Advertisement

Panel focuses on pill abuse

Share

“For me I feel like it’s drugs for breakfast, drugs for lunch, drugs for dinner, drugs drugs drugs,” Orange County Superior Court Judge John Adams said. “That’s been my diet for 11 years on the bench.”

Adams, who hears felony arraignments at the Westminster courthouse, including cases from Costa Mesa, was one of five panelists at Estancia High School on Thursday.

At the behest of state Sen. Mimi Walters, he joined medical and law-enforcement experts to describe the scope of prescription drug abuse in Orange County.

Advertisement

“It’s really, from my perspective, a tsunami,” he said.

Walters began convening town halls on the topic after she was approached by a mother whose son overdosed on prescription pills and died.

She opened Thursday’s event with a portion of the documentary “Behind the Orange Curtain,” a documentary about prescription drug abuse and the deaths it has caused in the county.

“As parents we would rather have our own lives taken than our children’s lives,” Walters said, prompting nods of agreement in the audience. “And this doesn’t have to happen. We can stop it.”

Twenty-four percent of high school students take prescription drugs for recreational purposes, said Dr.

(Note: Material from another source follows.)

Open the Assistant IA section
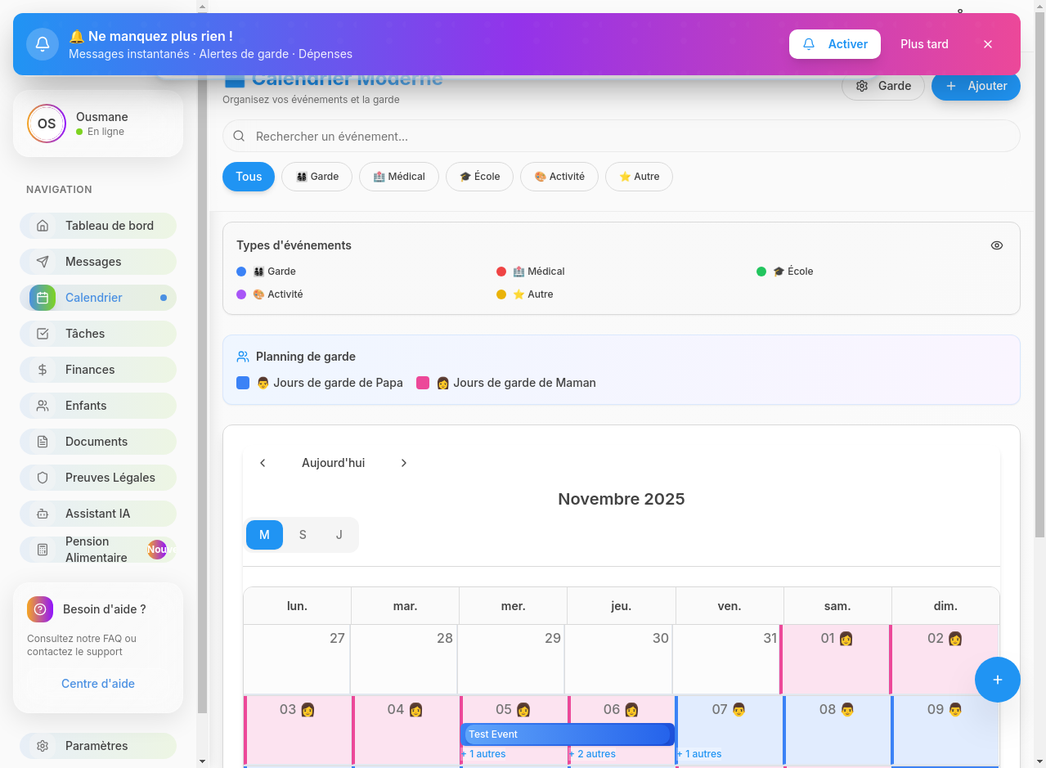The height and width of the screenshot is (768, 1046). [97, 513]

Valeh Karimkhani, founder of Orange County Psychiatry and Addiction Medicine in Newport Beach.

“This is a much larger problem than people are anticipating,” she said.

In the United States, an explosion in the availability of opioid painkillers has helped make prescription drug overdoses a more common cause of death than automobile wrecks, said Kevin Barnard, a former police detective.

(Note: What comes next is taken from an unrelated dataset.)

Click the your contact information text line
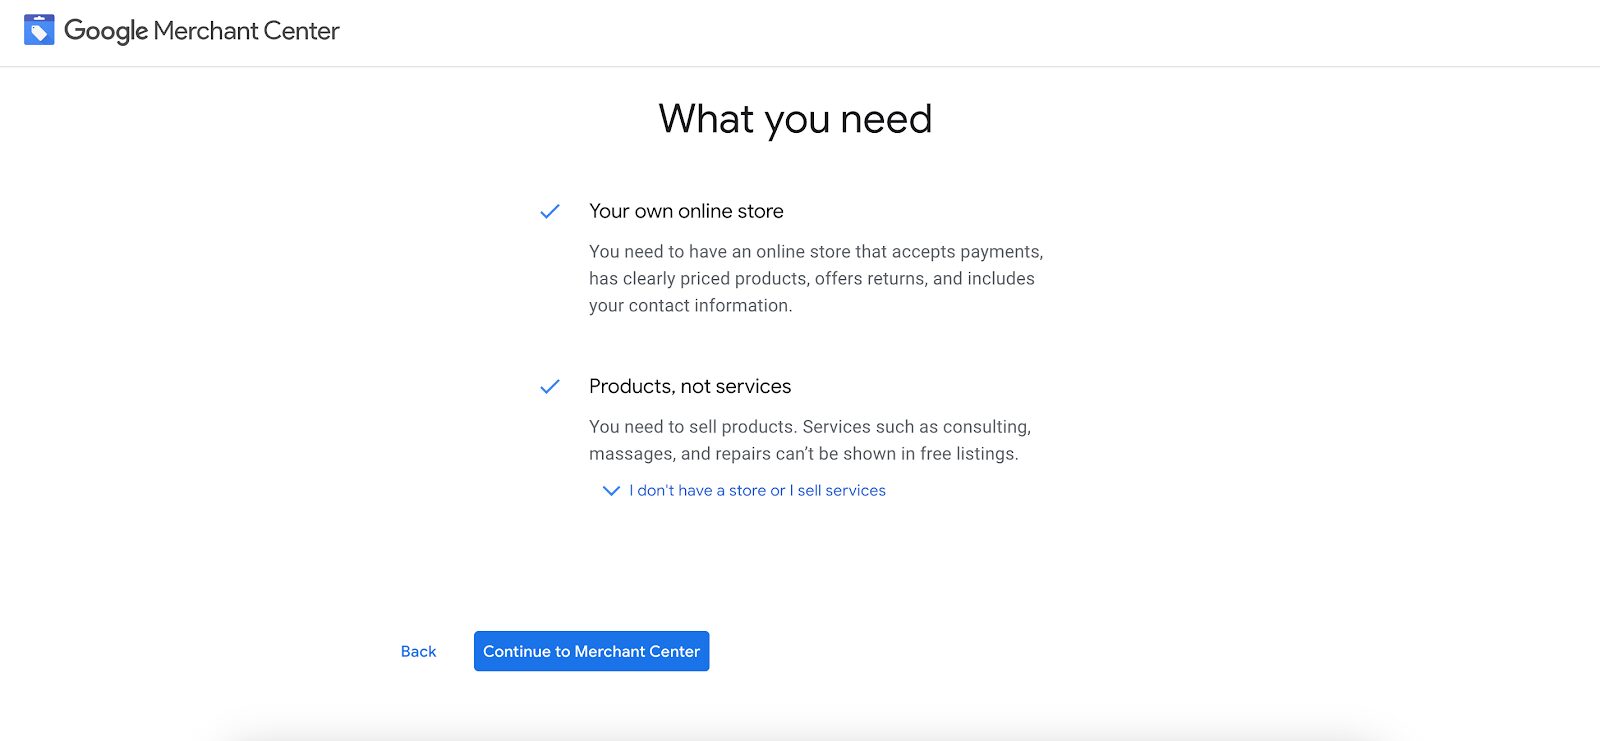 pyautogui.click(x=690, y=306)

He is now treasurer for the National Assn. of Drug Diversion Investigators, a nonprofit that acts as a bridge linking law enforcement, healthcare providers, pharmaceutical companies and regulatory agencies.

The abuse filters into all communities, including Orange County, he said.

“The disease of addiction knows no socioeconomic boundaries,” Barnard said. “It’s the great equalizer in the human condition.”

Judge Adams told the audience that he is astounded by the drug offenders he sees before his bench.

“I have the young and the beautiful in my courtroom every single morning,” he said.

Those cases of prescription drug abuse often revolve around misdemeanor charges of possession of a controlled substance without a prescription as opposed to felony raps often handed out for drugs like cocaine, methamphetamine or heroine, he said.

During a question-and-answer session, some members in the audience of about 35 grew impatient. they shouted questions that expressed frustration and a sense that it is taking too long to address prescription drug abuse.

“This isn’t new,” said John Tomkinson, who identified himself as a recovering addict. “This has been going on for years”

Multiple parents in the audience said their children who overdosed might still be alive if something had been done earlier.

Tomkinson contended there is hope, however. He told Adams that he’s been sober for nine years thanks to a sentence the judge imposed on him.

“Thank you, your honor, for sending me to jail,” Tomkinson said.